Problem statement ▸ Exactly as written, give back every record below.

Provided entries ▸
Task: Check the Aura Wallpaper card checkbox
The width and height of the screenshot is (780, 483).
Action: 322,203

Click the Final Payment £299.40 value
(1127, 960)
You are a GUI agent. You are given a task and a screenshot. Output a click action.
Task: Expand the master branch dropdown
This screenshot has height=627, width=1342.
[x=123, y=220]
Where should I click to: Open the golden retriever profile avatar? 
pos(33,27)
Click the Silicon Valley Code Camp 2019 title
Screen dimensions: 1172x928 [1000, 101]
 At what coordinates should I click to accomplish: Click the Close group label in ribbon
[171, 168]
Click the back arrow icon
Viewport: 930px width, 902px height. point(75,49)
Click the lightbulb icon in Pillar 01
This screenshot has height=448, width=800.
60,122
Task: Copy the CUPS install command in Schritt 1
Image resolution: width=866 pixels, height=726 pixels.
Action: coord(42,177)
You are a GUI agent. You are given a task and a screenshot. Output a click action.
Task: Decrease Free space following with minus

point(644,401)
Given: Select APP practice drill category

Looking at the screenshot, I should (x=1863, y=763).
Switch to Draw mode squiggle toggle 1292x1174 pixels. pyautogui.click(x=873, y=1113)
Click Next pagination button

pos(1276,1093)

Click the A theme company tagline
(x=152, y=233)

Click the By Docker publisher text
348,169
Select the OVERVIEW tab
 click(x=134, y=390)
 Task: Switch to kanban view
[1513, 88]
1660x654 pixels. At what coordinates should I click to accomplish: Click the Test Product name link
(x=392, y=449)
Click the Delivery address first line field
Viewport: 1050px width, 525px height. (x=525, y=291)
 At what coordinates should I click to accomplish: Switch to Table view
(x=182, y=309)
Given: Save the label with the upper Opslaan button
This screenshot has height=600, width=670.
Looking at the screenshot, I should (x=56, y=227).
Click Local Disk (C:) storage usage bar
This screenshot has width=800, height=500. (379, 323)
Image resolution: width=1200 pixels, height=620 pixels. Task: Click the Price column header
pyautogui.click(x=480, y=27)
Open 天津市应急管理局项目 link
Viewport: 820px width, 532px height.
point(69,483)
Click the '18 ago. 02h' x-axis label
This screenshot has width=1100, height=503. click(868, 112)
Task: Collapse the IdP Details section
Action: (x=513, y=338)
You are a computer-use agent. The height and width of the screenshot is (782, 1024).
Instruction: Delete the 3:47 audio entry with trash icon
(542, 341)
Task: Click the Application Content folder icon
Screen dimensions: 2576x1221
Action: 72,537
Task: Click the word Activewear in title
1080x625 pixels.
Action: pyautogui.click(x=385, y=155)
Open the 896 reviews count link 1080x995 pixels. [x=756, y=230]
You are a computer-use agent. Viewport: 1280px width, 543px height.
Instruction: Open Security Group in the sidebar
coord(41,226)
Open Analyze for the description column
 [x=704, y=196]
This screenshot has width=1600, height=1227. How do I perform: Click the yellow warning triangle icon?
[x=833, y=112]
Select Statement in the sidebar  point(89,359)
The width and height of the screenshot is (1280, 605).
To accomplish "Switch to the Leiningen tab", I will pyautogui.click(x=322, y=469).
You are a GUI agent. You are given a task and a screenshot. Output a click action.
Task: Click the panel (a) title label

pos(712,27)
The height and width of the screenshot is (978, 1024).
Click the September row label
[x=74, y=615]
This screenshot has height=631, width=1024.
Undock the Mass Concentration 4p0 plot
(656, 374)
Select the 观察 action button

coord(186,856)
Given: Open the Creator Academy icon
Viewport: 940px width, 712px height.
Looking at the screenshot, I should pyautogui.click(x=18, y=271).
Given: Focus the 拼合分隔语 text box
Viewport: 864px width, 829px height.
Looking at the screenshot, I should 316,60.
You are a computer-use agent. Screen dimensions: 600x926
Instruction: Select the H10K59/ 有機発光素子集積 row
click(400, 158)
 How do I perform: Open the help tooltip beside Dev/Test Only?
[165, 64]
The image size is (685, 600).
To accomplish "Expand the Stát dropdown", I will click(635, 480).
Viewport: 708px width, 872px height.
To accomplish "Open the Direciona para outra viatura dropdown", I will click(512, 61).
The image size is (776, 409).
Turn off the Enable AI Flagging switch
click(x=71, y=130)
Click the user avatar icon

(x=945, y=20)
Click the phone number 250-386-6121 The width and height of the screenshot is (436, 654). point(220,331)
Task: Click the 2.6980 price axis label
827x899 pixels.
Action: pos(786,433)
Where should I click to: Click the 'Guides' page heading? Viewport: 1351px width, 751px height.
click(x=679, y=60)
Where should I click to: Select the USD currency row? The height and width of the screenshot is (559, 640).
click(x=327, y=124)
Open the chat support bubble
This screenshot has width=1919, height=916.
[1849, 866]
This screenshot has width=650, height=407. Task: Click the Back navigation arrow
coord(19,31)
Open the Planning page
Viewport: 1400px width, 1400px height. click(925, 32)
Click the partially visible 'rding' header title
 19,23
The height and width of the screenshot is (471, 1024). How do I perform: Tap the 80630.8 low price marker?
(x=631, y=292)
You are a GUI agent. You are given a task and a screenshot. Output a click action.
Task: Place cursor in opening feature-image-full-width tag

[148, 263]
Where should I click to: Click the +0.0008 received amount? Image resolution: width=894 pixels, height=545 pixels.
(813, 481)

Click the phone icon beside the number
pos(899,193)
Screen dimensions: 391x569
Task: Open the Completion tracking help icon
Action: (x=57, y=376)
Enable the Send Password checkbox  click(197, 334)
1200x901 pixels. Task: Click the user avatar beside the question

Answer area ▸
Task: Check the Aura Wallpaper card checkbox
The width and height of the screenshot is (780, 483).
Action: 322,203

Click the Final Payment £299.40 value
(1127, 960)
You are a GUI agent. You are given a task and a screenshot. Output a click action.
Task: Expand the master branch dropdown
This screenshot has height=627, width=1342.
[x=123, y=220]
Where should I click to: Open the golden retriever profile avatar? 
pos(33,27)
Click the Silicon Valley Code Camp 2019 title
Screen dimensions: 1172x928 [1000, 101]
 At what coordinates should I click to accomplish: Click the Close group label in ribbon
[171, 168]
Click the back arrow icon
Viewport: 930px width, 902px height. point(75,49)
Click the lightbulb icon in Pillar 01
This screenshot has height=448, width=800.
60,122
Task: Copy the CUPS install command in Schritt 1
Image resolution: width=866 pixels, height=726 pixels.
Action: coord(42,177)
You are a GUI agent. You are given a task and a screenshot. Output a click action.
Task: Decrease Free space following with minus

point(644,401)
Given: Select APP practice drill category

Looking at the screenshot, I should (x=1863, y=763).
Switch to Draw mode squiggle toggle 1292x1174 pixels. pyautogui.click(x=873, y=1113)
Click Next pagination button

pos(1276,1093)

Click the A theme company tagline
(x=152, y=233)

Click the By Docker publisher text
348,169
Select the OVERVIEW tab
 click(x=134, y=390)
 Task: Switch to kanban view
[1513, 88]
1660x654 pixels. At what coordinates should I click to accomplish: Click the Test Product name link
(x=392, y=449)
Click the Delivery address first line field
Viewport: 1050px width, 525px height. (x=525, y=291)
 At what coordinates should I click to accomplish: Switch to Table view
(x=182, y=309)
Given: Save the label with the upper Opslaan button
This screenshot has height=600, width=670.
Looking at the screenshot, I should (x=56, y=227).
Click Local Disk (C:) storage usage bar
This screenshot has width=800, height=500. (379, 323)
Image resolution: width=1200 pixels, height=620 pixels. Task: Click the Price column header
pyautogui.click(x=480, y=27)
Open 天津市应急管理局项目 link
Viewport: 820px width, 532px height.
point(69,483)
Click the '18 ago. 02h' x-axis label
This screenshot has width=1100, height=503. click(868, 112)
Task: Collapse the IdP Details section
Action: (x=513, y=338)
You are a computer-use agent. The height and width of the screenshot is (782, 1024).
Instruction: Delete the 3:47 audio entry with trash icon
(542, 341)
Task: Click the Application Content folder icon
Screen dimensions: 2576x1221
Action: 72,537
Task: Click the word Activewear in title
1080x625 pixels.
Action: pyautogui.click(x=385, y=155)
Open the 896 reviews count link 1080x995 pixels. [x=756, y=230]
You are a computer-use agent. Viewport: 1280px width, 543px height.
Instruction: Open Security Group in the sidebar
coord(41,226)
Open Analyze for the description column
 [x=704, y=196]
This screenshot has width=1600, height=1227. How do I perform: Click the yellow warning triangle icon?
[x=833, y=112]
Select Statement in the sidebar  point(89,359)
The width and height of the screenshot is (1280, 605).
To accomplish "Switch to the Leiningen tab", I will pyautogui.click(x=322, y=469).
You are a GUI agent. You are given a task and a screenshot. Output a click action.
Task: Click the panel (a) title label

pos(712,27)
The height and width of the screenshot is (978, 1024).
Click the September row label
[x=74, y=615]
This screenshot has height=631, width=1024.
Undock the Mass Concentration 4p0 plot
(656, 374)
Select the 观察 action button

coord(186,856)
Given: Open the Creator Academy icon
Viewport: 940px width, 712px height.
Looking at the screenshot, I should pyautogui.click(x=18, y=271).
Given: Focus the 拼合分隔语 text box
Viewport: 864px width, 829px height.
Looking at the screenshot, I should 316,60.
You are a computer-use agent. Screen dimensions: 600x926
Instruction: Select the H10K59/ 有機発光素子集積 row
click(400, 158)
 How do I perform: Open the help tooltip beside Dev/Test Only?
[165, 64]
The image size is (685, 600).
To accomplish "Expand the Stát dropdown", I will click(635, 480).
Viewport: 708px width, 872px height.
To accomplish "Open the Direciona para outra viatura dropdown", I will click(512, 61).
The image size is (776, 409).
Turn off the Enable AI Flagging switch
click(x=71, y=130)
Click the user avatar icon

(x=945, y=20)
Click the phone number 250-386-6121 The width and height of the screenshot is (436, 654). point(220,331)
Task: Click the 2.6980 price axis label
827x899 pixels.
Action: pos(786,433)
Where should I click to: Click the 'Guides' page heading? Viewport: 1351px width, 751px height.
click(x=679, y=60)
Where should I click to: Select the USD currency row? The height and width of the screenshot is (559, 640).
click(x=327, y=124)
Open the chat support bubble
This screenshot has width=1919, height=916.
[1849, 866]
This screenshot has width=650, height=407. Task: Click the Back navigation arrow
coord(19,31)
Open the Planning page
Viewport: 1400px width, 1400px height. click(925, 32)
Click the partially visible 'rding' header title
 19,23
The height and width of the screenshot is (471, 1024). How do I perform: Tap the 80630.8 low price marker?
(x=631, y=292)
You are a GUI agent. You are given a task and a screenshot. Output a click action.
Task: Place cursor in opening feature-image-full-width tag

[148, 263]
Where should I click to: Click the +0.0008 received amount? Image resolution: width=894 pixels, height=545 pixels.
(813, 481)

Click the phone icon beside the number
pos(899,193)
Screen dimensions: 391x569
Task: Open the Completion tracking help icon
Action: (x=57, y=376)
Enable the Send Password checkbox  click(197, 334)
1200x901 pixels. Task: Click the user avatar beside the question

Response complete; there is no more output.